__Passage provided__:
— start —
But for the ‘dogfaces’, as they called themselves a little wearily, there were few decorations and no celebratory dinner-parties. For them the whole weary business was about to begin yet again.
While the Third Infantry Division rested for a month before beginning its long race across Southern Germany, before the US 101st Airborne and Leclerc’s Second Armoured, filling in the gaps left by the 4500 casualties suffered in the last three weeks, Cota’s 28th Infantry returned to the front in Germany almost immediately. Once more the ‘Bloody Bucket’ Division went back to ‘Heartbreak Corner’ in the ‘Green Hell of Hurtgen’ where it had suffered so grievously in the bitter fighting of the previous autumn.
General ‘Slim’ Gavin of the 82nd Airborne, which had taken part in some severe fighting during the Bulge, went up with them. Travelling in his jeep, accompanied only by his driver, he followed the abortive advance the 28th Division had made six months before, to find ‘all along the sides of the trail there were many dead bodies, cadavers that had just emerged from the winter snow. Their gangrenous, broken and torn bodies were rigid and grotesque, some of them with arms skywards, seemingly in supplication. . . . As darkness descended upon the canyon, it was an eerie scene, like something from the lower level of Dante’s Inferno. Some little while later the trim young airborne commander came upon one of his battalions, filled up with replacements, resting in that grim forest. One of his men, he observed, ‘began to turn pale, then green, and was obviously about to vomit’.9
Even as they celebrated at Colmar and those few of the 103rd Infantry Division fortunate enough to do so watched Ingrid Bergman in Gaslight or Jennifer Jones in The Song of Bernadette in the crude frontline cinemas set up in barns and local schoolhouses, the fighting in Alsace-Lorraine continued. On the same day that they held the victory parade in Colmar, the US 44th Infantry Division which had been so badly hit on the first day of the offensive, was attempting to retake two fortified farmhouses they had lost. In the course of what was just a local action, they lost over a fifth of an infantry battalion, 145 men killed and wounded.
— end —
__Collected data__:
— start —
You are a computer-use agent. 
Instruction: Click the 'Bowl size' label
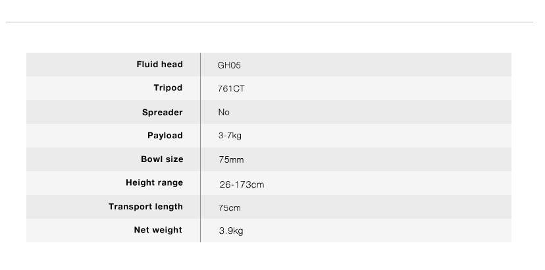pos(162,159)

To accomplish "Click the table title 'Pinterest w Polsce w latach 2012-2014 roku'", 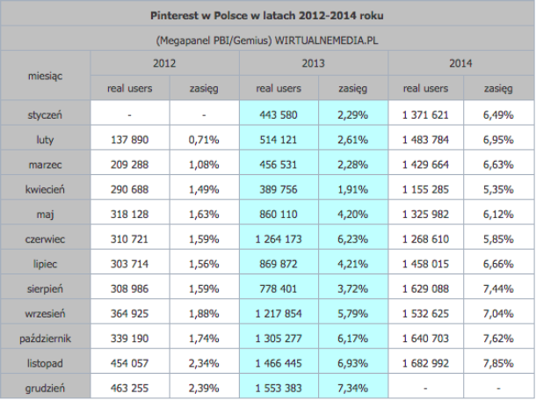I will 267,16.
— end —
__Stated exercise__: Rewrite the part of the wartime passage from "While the Third" to "the previous autumn.", putting "paused" in place of "rested".

__Result for this exercise__:
While the Third Infantry Division paused for a month before beginning its long race across Southern Germany, before the US 101st Airborne and Leclerc’s Second Armoured, filling in the gaps left by the 4500 casualties suffered in the last three weeks, Cota’s 28th Infantry returned to the front in Germany almost immediately. Once more the ‘Bloody Bucket’ Division went back to ‘Heartbreak Corner’ in the ‘Green Hell of Hurtgen’ where it had suffered so grievously in the bitter fighting of the previous autumn.